TEXT BLOCK:
More than 200,000 people crowded Tahrir Square in the capital city on Sunday waving flags and shouting for Morsi to step down.

"The people want the fall of the regime!" protesters in Tahrir Square chanted as part of the largest demonstration since Hosni Mubarak's ousting in 2011.

Huge crowds of people marched on the Ittihadiya presidential palace, hoisting anti-Morsi banners and holding signs equating the president to Mubarak. At the same time, thousands of Islamist Morsi supporters rallied for the president outside the Rabia al-Adawiya Mosque near the Ittihadiya palace.

Sunday protests in Cairo

More people gathered in the Mediterranean city of Alexandria, as well as the Nile Delta cities of Mansoura, Tanta and Damanhour.

At least five people were killed on Sunday in clashes between Morsi's opponents and supporters in the southern Egyptian cities of Assiut and Beni Sueif, local media reported.

Dozens of people were also injured during an attack on the Muslim Brotherhood office in Housh Eissa in the northern Nile Delta. The Brotherhood's national headquarters in a Cairo suburb also came under attack from people hurling petrol bombs and rocks and firing shotguns.

At least 400 have been injured nationwide in the past week, according to the Health Ministry, and several killed, including an American university student.

Opposition wants Morsi out

The opposition is accusing Morsi, Egypt's first freely elected president, of ignoring the goals of the revolution that toppled Mubarak, cracking down on dissent and imposing Islamist values.

CHALLENGES:
(a) Which cities does the report on the protests against Morsi identify as Nile Delta cities?
(b) Write a continuation of the report on the protests against Morsi, starting after its final sentence.
The listing is separate material with no connection to the report on the protests against Morsi.

SOURCE MATERIAL:

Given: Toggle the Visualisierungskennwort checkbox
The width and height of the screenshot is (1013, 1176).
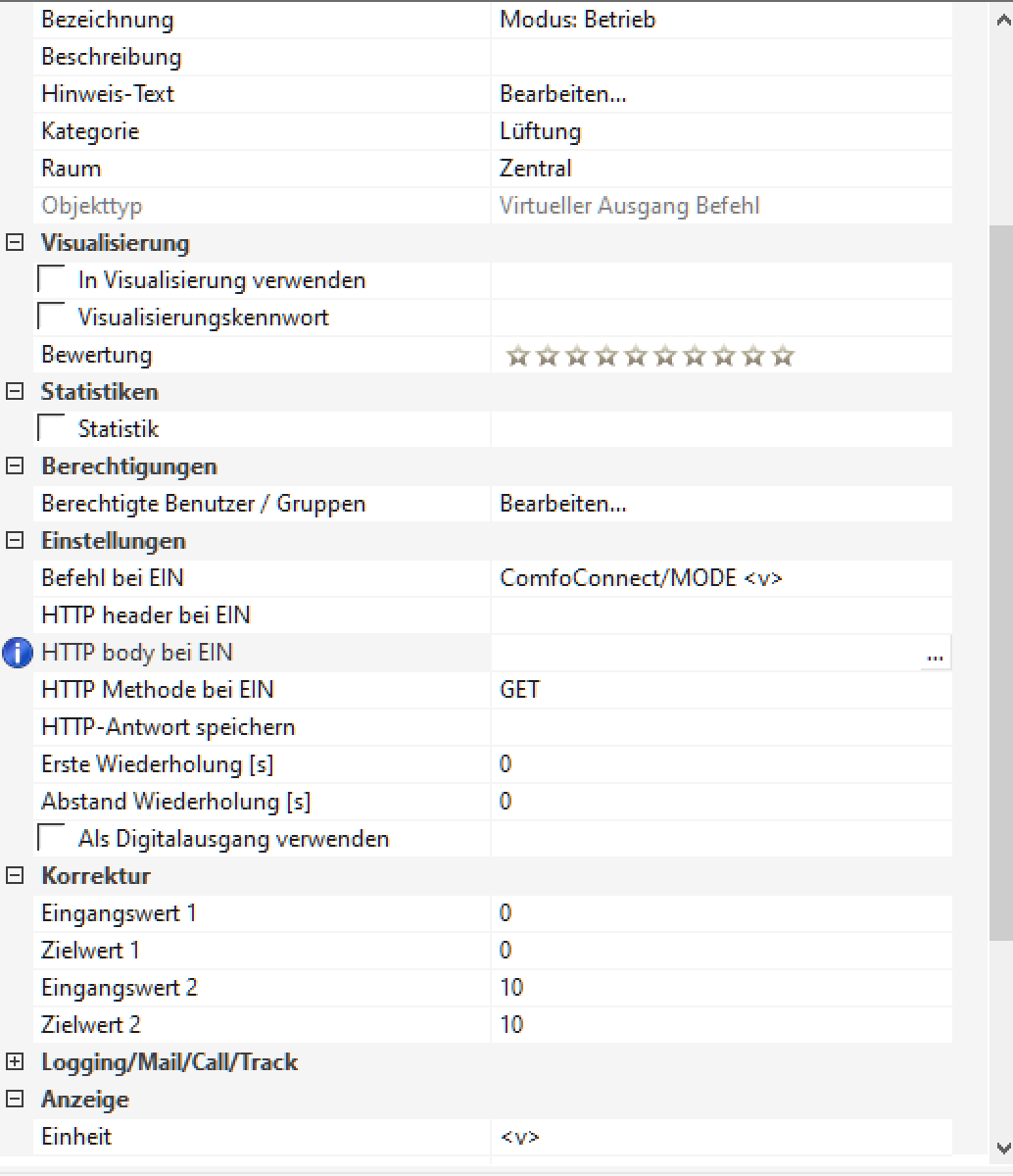Looking at the screenshot, I should [51, 318].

RESULTS OF THE TASKS:
(a) Mansoura, Tanta, Damanhour

(b)
Morsi has said he will not step down and that street protests cannot overrule the results of a free election. His spokesman, Ihab Fahmi, repeated calls for dialogue with the opposition, saying it is "the only framework through which we can achieve understandings."

"I cannot imagine any substitute for dialogue," Fahmi said.

The opposition protests have been driven by a group called Tamarod, Arabic for "Rebel." The group has been collecting signatures for months calling for Morsi to step down and demanding that Egypt hold new elections. On Saturday, the group claimed that 22 million people had signed their pledge.

In a show of solidarity with the Tamarod activists, at least eight members of Egypt's upper house of parliament, the Shura Council, have resigned from their positions.

"We resigned in support of 22 million Egyptians who withdrew their confidence from Morsi," Ihab al-Kharatt, an outgoing deputy, told the AFP news agency.